Rewrite the listing lines between the one holding "screen. This screenshot has height=819, width=1456." and the one holding "center [1040, 268].", inclusive, changing "GUI agent" to "computer helper" and leaving everything else as it is.

>>>>

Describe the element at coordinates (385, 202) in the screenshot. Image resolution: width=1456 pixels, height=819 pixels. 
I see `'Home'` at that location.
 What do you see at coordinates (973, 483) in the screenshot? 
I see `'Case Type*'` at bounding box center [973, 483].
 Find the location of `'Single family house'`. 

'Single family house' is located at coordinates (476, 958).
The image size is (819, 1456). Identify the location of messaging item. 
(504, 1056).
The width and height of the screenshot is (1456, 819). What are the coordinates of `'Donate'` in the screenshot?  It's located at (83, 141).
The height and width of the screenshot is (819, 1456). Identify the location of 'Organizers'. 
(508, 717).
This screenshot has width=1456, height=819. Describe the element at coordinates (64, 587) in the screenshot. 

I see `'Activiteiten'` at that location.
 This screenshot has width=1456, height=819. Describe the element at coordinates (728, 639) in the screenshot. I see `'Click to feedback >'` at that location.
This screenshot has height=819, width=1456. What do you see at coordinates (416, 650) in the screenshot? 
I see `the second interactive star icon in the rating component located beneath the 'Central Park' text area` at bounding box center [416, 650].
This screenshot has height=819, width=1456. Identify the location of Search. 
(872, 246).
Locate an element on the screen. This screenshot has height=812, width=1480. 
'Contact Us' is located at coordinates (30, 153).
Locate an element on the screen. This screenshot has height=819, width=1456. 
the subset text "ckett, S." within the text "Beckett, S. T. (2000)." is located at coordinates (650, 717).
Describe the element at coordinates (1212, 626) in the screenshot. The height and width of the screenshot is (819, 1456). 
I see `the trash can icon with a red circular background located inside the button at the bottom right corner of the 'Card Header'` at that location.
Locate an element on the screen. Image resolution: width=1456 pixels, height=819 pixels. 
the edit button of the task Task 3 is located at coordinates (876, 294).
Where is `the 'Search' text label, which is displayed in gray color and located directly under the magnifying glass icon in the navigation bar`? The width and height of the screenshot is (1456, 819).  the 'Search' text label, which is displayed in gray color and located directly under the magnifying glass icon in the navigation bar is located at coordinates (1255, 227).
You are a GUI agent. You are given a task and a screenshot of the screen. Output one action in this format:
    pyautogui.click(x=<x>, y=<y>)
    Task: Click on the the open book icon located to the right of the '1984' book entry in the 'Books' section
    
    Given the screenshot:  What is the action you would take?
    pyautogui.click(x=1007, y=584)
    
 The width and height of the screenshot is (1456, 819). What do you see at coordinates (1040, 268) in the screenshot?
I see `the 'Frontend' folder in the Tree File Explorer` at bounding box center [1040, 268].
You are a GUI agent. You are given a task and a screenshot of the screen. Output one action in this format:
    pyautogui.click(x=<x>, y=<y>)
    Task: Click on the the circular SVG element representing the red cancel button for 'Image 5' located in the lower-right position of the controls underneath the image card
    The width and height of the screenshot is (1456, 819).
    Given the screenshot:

<<<<

_EXERCISE SOLUTION_.
Locate an element on the screen. This screenshot has height=819, width=1456. 
the subset text "ckett, S." within the text "Beckett, S. T. (2000)." is located at coordinates (650, 717).
Describe the element at coordinates (1212, 626) in the screenshot. The height and width of the screenshot is (819, 1456). 
I see `the trash can icon with a red circular background located inside the button at the bottom right corner of the 'Card Header'` at that location.
Locate an element on the screen. Image resolution: width=1456 pixels, height=819 pixels. 
the edit button of the task Task 3 is located at coordinates (876, 294).
Where is `the 'Search' text label, which is displayed in gray color and located directly under the magnifying glass icon in the navigation bar`? The width and height of the screenshot is (1456, 819).  the 'Search' text label, which is displayed in gray color and located directly under the magnifying glass icon in the navigation bar is located at coordinates (1255, 227).
You are a computer helper. You are given a task and a screenshot of the screen. Output one action in this format:
    pyautogui.click(x=<x>, y=<y>)
    Task: Click on the the open book icon located to the right of the '1984' book entry in the 'Books' section
    
    Given the screenshot:  What is the action you would take?
    pyautogui.click(x=1007, y=584)
    
 The width and height of the screenshot is (1456, 819). What do you see at coordinates (1040, 268) in the screenshot?
I see `the 'Frontend' folder in the Tree File Explorer` at bounding box center [1040, 268].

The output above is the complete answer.